■ WORK REQUIRED
Give the lines of the data below as a JSON list of strings, one string per line, starting at the line that contains "How do I perform: Click" and ending at the last line of the data. Skip blank lines and leave the pictures out.

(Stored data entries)
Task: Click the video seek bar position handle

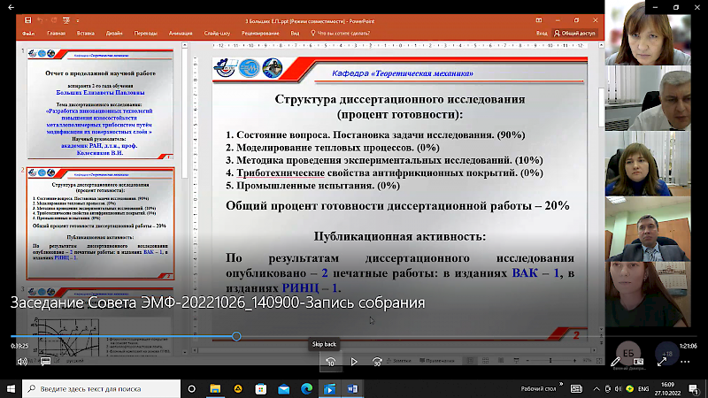Action: [236, 336]

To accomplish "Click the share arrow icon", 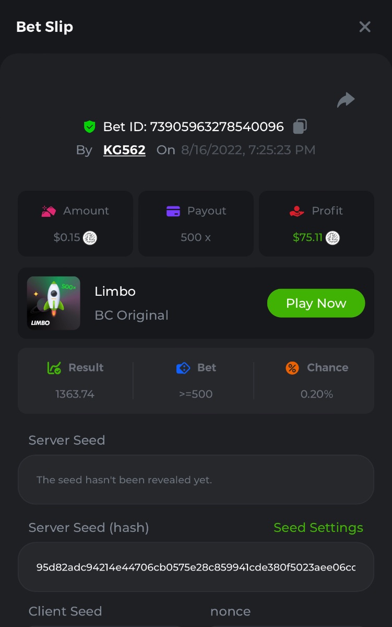I will (x=346, y=100).
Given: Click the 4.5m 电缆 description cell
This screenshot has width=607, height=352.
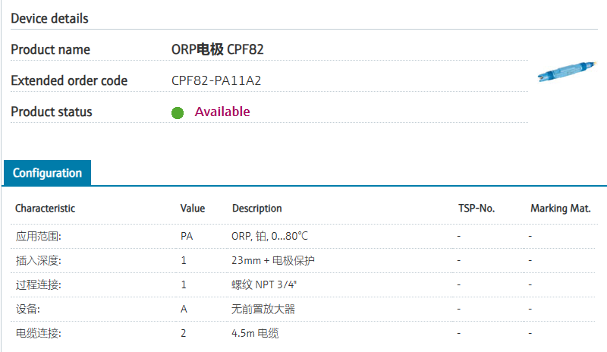Looking at the screenshot, I should pyautogui.click(x=255, y=333).
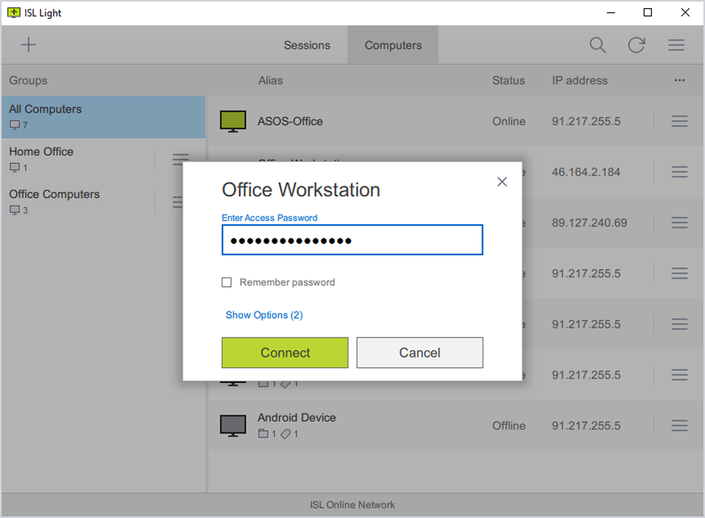Click the Android Device monitor icon
Viewport: 705px width, 518px height.
[x=233, y=426]
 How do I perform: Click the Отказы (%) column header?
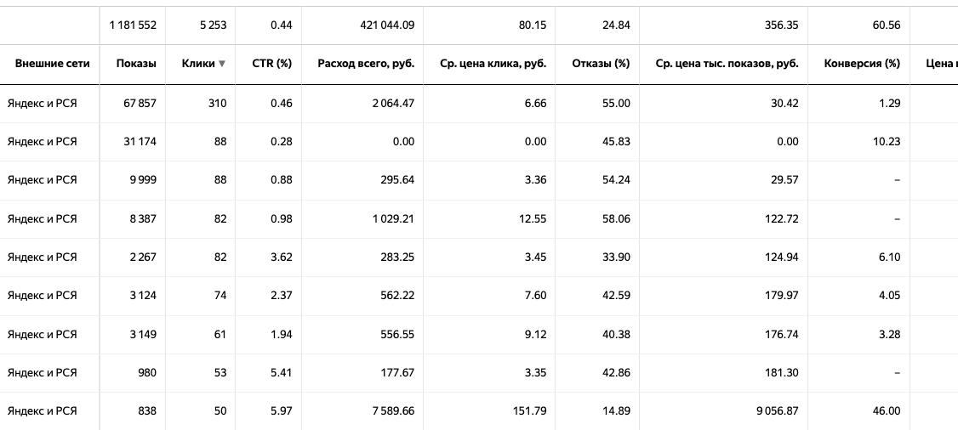(x=601, y=64)
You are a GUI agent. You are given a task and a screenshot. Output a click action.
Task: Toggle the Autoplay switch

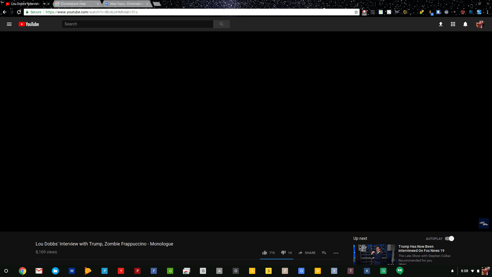pos(449,239)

■ RESULT
[
  " How do I perform: Click the Отказы (%) column header?",
  "(x=601, y=64)",
  "You are a GUI agent. You are given a task and a screenshot. Output a click action.",
  "Task: Toggle the Autoplay switch",
  "pos(449,239)"
]